Carbonate is found frequently in geologic settings and constitutes an enormous carbon reservoir. Calcium carbonate occurs as aragonite, calcite and dolomite as significant constituents of the calcium cycle. The carbonate minerals form the rock types: limestone, chalk, marble, travertine, tufa, and others.

In warm, clear tropical waters corals are more abundant than towards the poles where the waters are cold. Calcium carbonate contributors, including plankton (such as coccoliths and planktic foraminifera), coralline algae, sponges, brachiopods, echinoderms, bryozoa and mollusks, are typically found in shallow water environments where sunlight and filterable food are more abundant. Cold-water carbonates do exist at higher latitudes but have a very slow growth rate. The calcification processes are changed by ocean acidification.

Where the oceanic crust is subducted under a continental plate sediments will be carried down to warmer zones in the asthenosphere and lithosphere. Under these conditions calcium carbonate decomposes to produce carbon dioxide which, along with other gases, give rise to explosive volcanic eruptions.

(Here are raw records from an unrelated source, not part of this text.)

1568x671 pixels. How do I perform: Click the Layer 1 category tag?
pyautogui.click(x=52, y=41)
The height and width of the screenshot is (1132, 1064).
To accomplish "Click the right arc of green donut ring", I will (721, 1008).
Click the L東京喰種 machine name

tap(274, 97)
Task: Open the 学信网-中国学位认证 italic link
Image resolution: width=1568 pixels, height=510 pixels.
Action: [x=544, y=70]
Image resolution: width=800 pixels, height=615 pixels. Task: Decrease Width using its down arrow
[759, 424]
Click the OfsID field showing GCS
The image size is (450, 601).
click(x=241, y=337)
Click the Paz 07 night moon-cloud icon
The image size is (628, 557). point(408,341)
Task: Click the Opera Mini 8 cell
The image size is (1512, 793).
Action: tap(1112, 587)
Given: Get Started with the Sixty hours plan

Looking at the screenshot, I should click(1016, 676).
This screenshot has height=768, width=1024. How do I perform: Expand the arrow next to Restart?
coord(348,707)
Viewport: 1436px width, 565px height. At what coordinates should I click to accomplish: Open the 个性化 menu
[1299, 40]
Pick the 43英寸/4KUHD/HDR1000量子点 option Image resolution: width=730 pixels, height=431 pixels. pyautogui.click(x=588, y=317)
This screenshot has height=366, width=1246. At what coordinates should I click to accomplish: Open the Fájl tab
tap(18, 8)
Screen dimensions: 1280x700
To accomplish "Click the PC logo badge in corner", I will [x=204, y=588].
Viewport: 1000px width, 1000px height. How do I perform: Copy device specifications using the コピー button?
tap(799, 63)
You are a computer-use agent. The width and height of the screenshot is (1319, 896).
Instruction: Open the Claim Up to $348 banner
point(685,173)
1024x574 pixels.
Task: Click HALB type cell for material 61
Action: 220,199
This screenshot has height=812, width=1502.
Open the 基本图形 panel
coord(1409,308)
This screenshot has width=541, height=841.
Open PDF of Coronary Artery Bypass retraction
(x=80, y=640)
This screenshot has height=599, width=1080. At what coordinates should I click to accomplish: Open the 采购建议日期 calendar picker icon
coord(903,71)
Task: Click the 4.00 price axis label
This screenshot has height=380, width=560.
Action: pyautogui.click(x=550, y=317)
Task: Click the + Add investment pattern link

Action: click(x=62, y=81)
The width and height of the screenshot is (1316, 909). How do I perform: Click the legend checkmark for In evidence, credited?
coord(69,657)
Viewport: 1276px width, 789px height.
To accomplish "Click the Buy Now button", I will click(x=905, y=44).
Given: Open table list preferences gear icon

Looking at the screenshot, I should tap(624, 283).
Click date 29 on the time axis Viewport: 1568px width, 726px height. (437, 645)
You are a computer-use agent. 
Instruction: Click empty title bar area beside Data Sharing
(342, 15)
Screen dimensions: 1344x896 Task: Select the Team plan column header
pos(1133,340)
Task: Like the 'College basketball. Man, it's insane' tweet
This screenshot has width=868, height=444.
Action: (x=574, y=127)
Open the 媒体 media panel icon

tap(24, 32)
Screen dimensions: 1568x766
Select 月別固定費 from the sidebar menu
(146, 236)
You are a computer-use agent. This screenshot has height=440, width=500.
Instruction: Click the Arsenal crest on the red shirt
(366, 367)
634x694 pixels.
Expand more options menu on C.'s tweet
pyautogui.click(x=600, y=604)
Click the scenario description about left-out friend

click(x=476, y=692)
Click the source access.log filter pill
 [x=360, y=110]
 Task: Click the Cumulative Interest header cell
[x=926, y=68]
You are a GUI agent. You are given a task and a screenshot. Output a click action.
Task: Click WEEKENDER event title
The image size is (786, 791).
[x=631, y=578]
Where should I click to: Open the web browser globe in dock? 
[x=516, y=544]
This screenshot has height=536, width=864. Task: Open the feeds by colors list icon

Carbonate compensation depth
The carbonate compensation depth (CCD) is the point in the ocean where the rate of precipitation of calcium carbonate is balanced by the rate of dissolution due to the conditions present. Deep in the ocean, the temperature drops and pressure increases. Calcium carbonate is unusual in that its solubility increases with decreasing temperature. Increasing pressure also increases the solubility of calcium carbonate. The carbonate compensation depth can range from 4,000 to 6,000 meters below sea level.

Role in taphonomy
Calcium carbonate can preserve fossils through permineralization. Most of the vertebrate fossils of the Two Medicine Formation—a geologic formation known for its duck-billed dinosaur eggs—are preserved by  permineralization. This type of preservation conserves high levels of detail, even down to the microscopic level. However, it also leaves specimens vulnerable to weathering when exposed to the surface.

Trilobite populations were once thought to have composed the majority of aquatic life during the Cambrian, due to the fact that their calcium carbonate-rich shells were more easily preserved than those of other species, which had purely chitinous shells.

Uses

Construction
The main use of calcium carbonate is in the construction industry, either as a building material, or limestone aggregate for road building, as an ingredient of cement, or as the starting material for the preparation of builders' lime by burning in a kiln. However, because of weathering mainly caused by acid rain, calcium carbonate (in limestone form) is no longer used for building purposes on its own, but only as a raw primary substance for building materials.

Calcium carbonate is also used in the purification of iron from iron ore in a blast furnace. The carbonate is calcined in situ to give calcium oxide, which forms a slag with various impurities present, and separates from the purified iron.

In the oil industry, calcium carbonate is added to drilling fluids as a formation-bridging and filtercake-sealing agent; it is also a weighting material which increases the density of drilling fluids to control the downhole pressure. Calcium carbonate is added to swimming pools, as a pH corrector for maintaining alkalinity and offsetting the acidic properties of the disinfectant agent.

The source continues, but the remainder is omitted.